- What to do -
(a) In the piece about the Biograph theater's anniversary parties, who provided the meal the actors ate in "My Dinner with Andre"?
(b) Carry on the piece about the Biograph theater's anniversary parties from its last sentence.

___ Article ___

On the day of the party the staff decorated the lobby with streamers and balloons, laid out the birthday cake, and tested the open keg of beer. Spurred on by news reports of the Biograph's supposed intention to defy a court order, hundreds were in line by lunch time.

By show time, 6:30 p.m., the line of humanity stretched almost completely around the block. Thousands of people were waiting to see a notorious X-rated movie without knowing a Jean Arthur/Bob Cummings comedy was going to be shown instead.

The atmosphere was electric when I unlocked the box office. Only the first 500 in line could be admitted because that was the auditorium's seating capacity. Contrary to what I had expected, the audience didn't all get the joke at once. The realization came in waves.

Most of those who got inside enjoyed the night, one way or another. The movies had to be funnier in that context than ever before, as long as you could laugh at yourself. To wash down the taste of the hoax, free beer was available.

Of course, there were a few people who were still miffed, but so many more loved being in on such a massive joke that the grumbles hardly mattered.

The story of the stunt hit the wire services and it appeared in newspapers all over the country. NPR did a piece on it. Needless to say, the frothy publicity only added to the luster of what was truly a unique night.

In subsequent years, the occasion of the annual party served as a reunion for everyone who had ever worked or hung out at the theater. Sometimes special films were brought in for a screening, or a band would play after hours.

Another anniversary that was rather unusual was the tenth. In 1982, a Louis Malle film that had been shot in the Jefferson Hotel was in its initial release. We booked the picture to open on Feb. 11 and combined with VCU's Anderson Gallery to stage a party that served as a benefit for the art gallery.

"My Dinner with Andre" was a movie about two friends talking over dinner. The actual meal they ate in the movie was provided by a local caterer named Chris Gibbs. He also created restaurants such as Gatsby's, Fifth Avenue, and Winston Churchill's. Each day of the movie's shooting schedule, the flamboyant Gibbs would show up at the set with another batch of Cornish Hens and wild rice for the actors to pick over as they spoke their lines.

For our party, Gibbs served the art movie/art gallery patrons the same dinner as the actors on the screen were having. It went over like gangbusters. The local media ate it up, which of course validated the notion that a good time was had by one and all.

___ Given information ___

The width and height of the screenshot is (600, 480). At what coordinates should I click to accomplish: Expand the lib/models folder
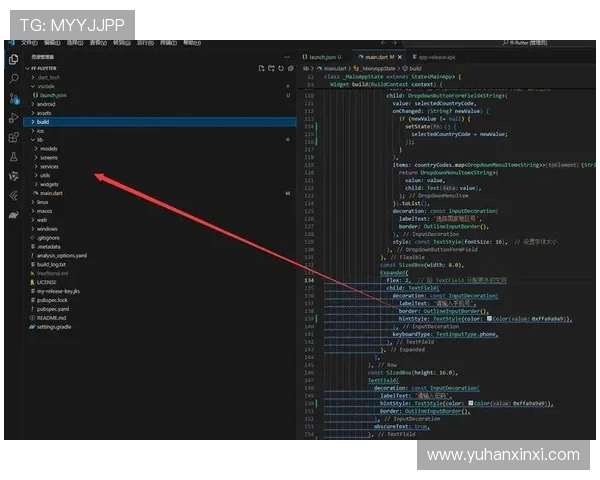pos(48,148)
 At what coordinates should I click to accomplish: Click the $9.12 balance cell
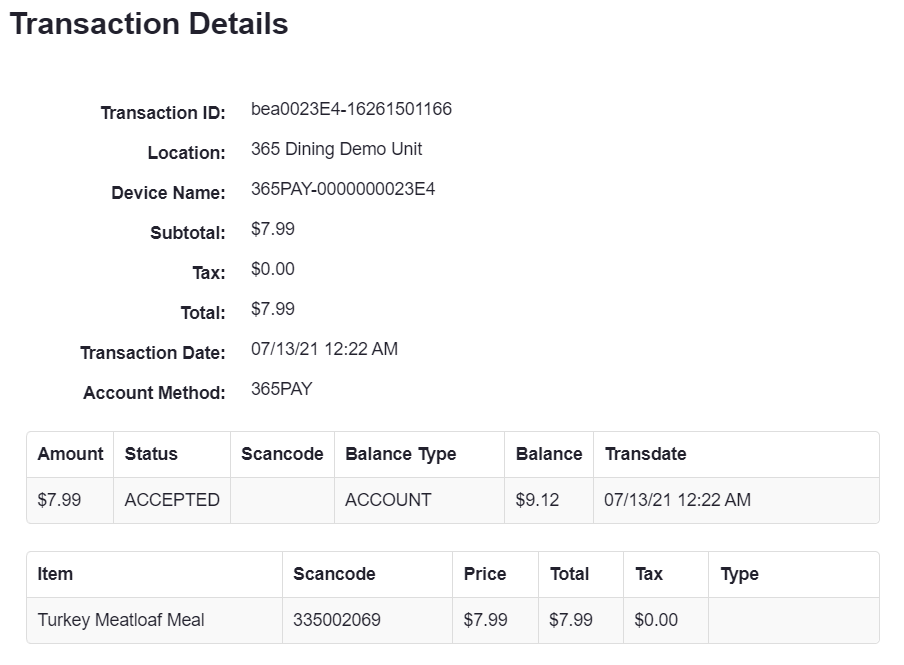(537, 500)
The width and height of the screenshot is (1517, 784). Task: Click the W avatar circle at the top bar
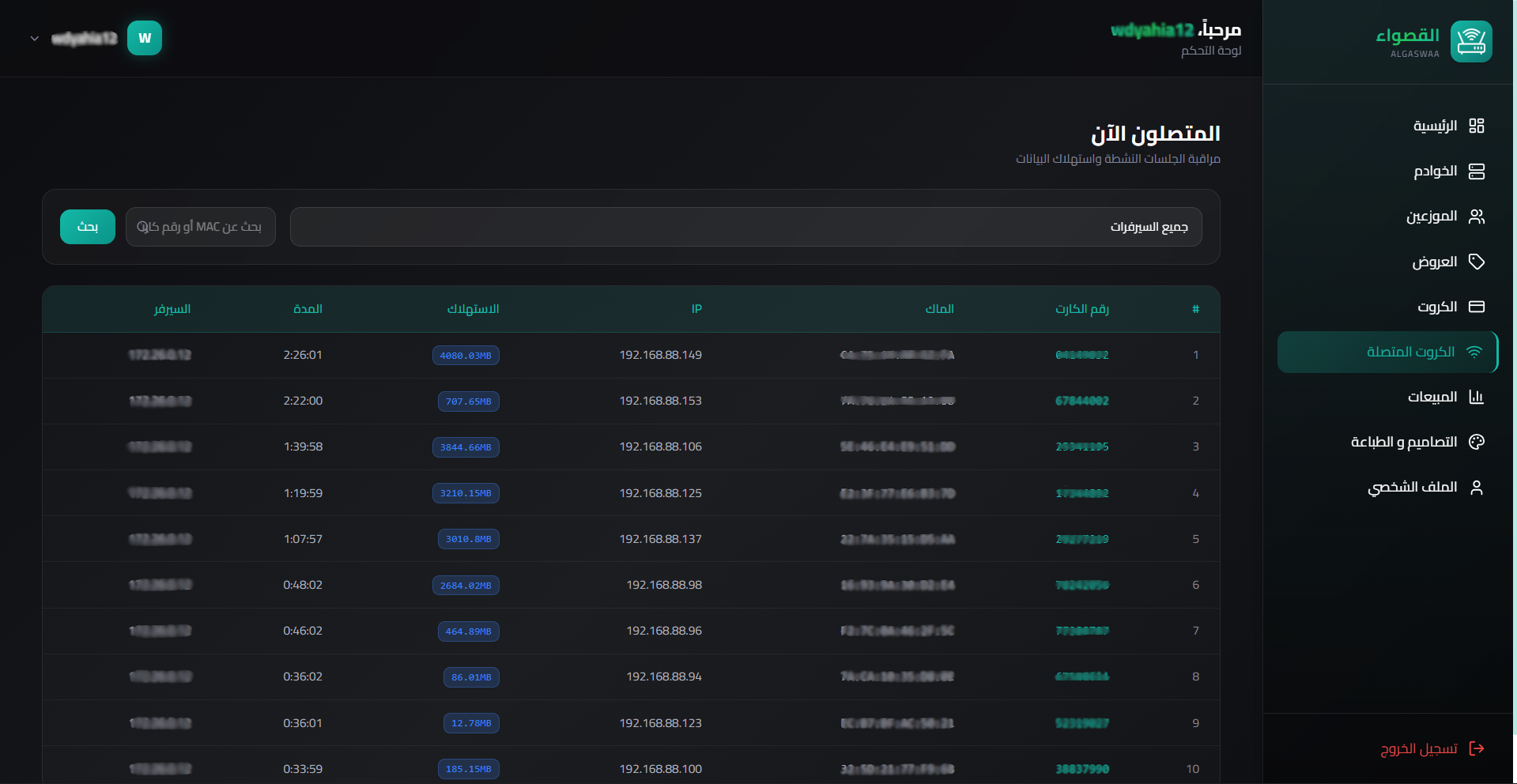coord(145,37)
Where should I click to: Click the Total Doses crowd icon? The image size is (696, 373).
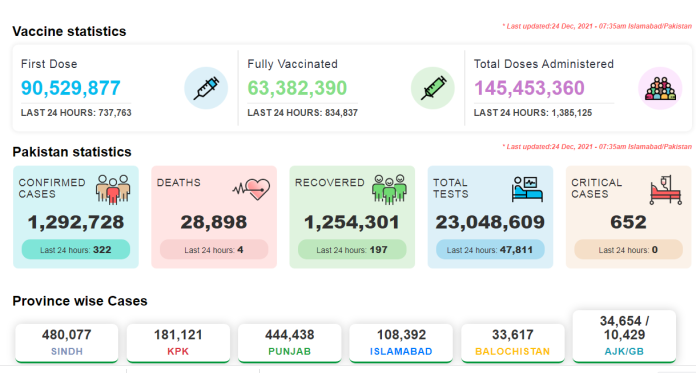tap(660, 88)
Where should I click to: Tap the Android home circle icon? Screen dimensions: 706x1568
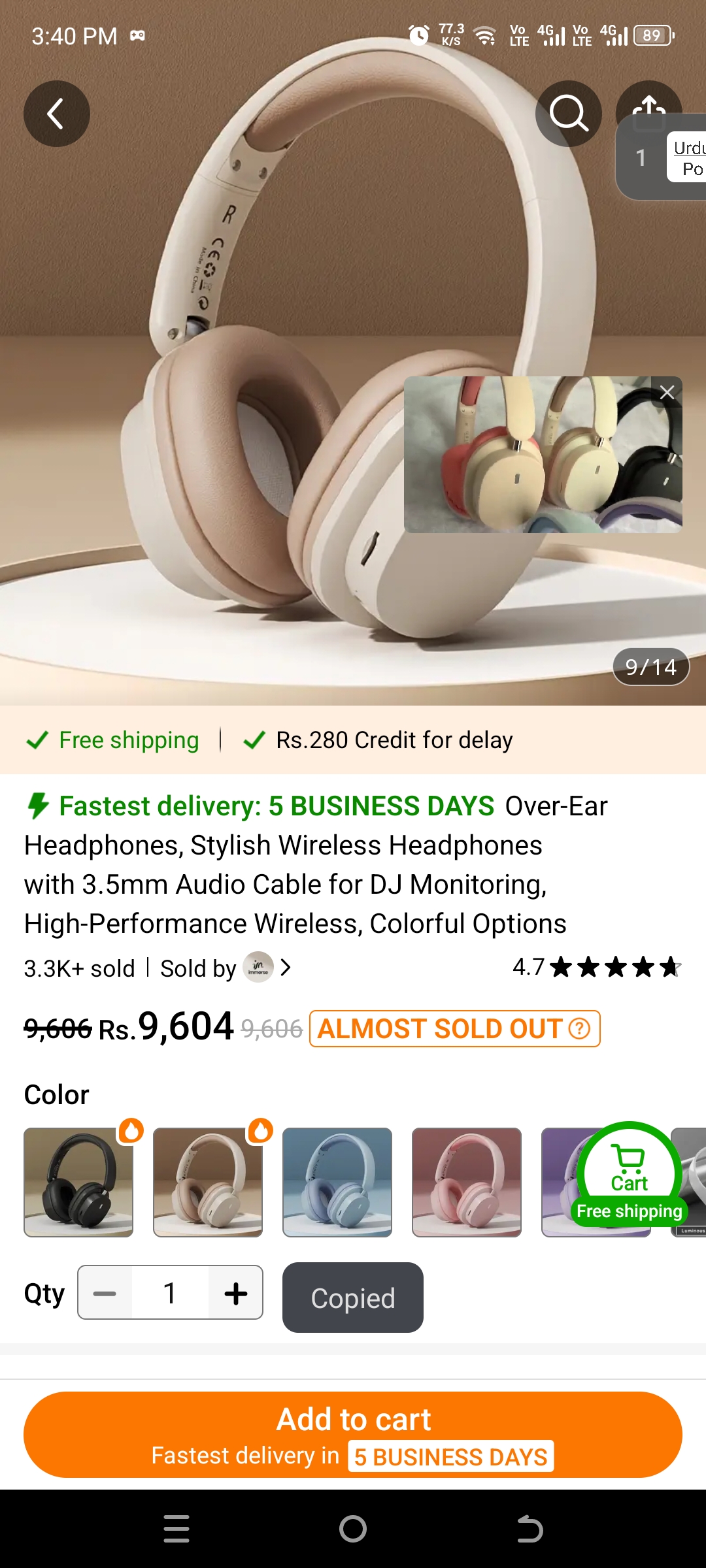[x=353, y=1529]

___

- Answers to the problems -
(a) Chris Gibbs, a local caterer.

(b)
Naturally, since then, the theater closed and the tradition has atrophied. There was a small party for the 20th anniversary even though the cinema's screens had long been dark.

Back to the e-mail that made my day - here's how it worked: A few weeks ago, Style Weekly ran an interview with singer/songwriter Aimee Mann, a Richmond native and former lead singer of the '80s New Wave band 'Til Tuesday. The article mentioned her recent success with the song "Save Me" from the movie "Magnolia." Among her fond memories of Richmond, she spoke of having enjoyed going to the Biograph as a teenager.

Aimee looks familiar, but I don't really remember her from her Open High School days (in the late '70s). I sent the article to the friend I mentioned, Ernie Brooks, because I knew he was enthusiastic about "Magnolia."

Brooks, a regular at the Biograph in the '70s, subsequently attended Mann's recent performance at the Birchmere in Alexandria. During a break, he presented her with an almost never-worn Biograph T-shirt from his collection.

Ernie claims she was nearly overwhelmed by his gesture. However, in spite of what my experience tells me about such stories, I'm choosing to believe him.

In turn, she autographed a copy of her "Magnolia" CD for him. Ernie then e-mailed me a scan of it attached to an account of his conversation with Aimee.

On the cover art she had written - "To the Biograph, many memories, Love Aimee."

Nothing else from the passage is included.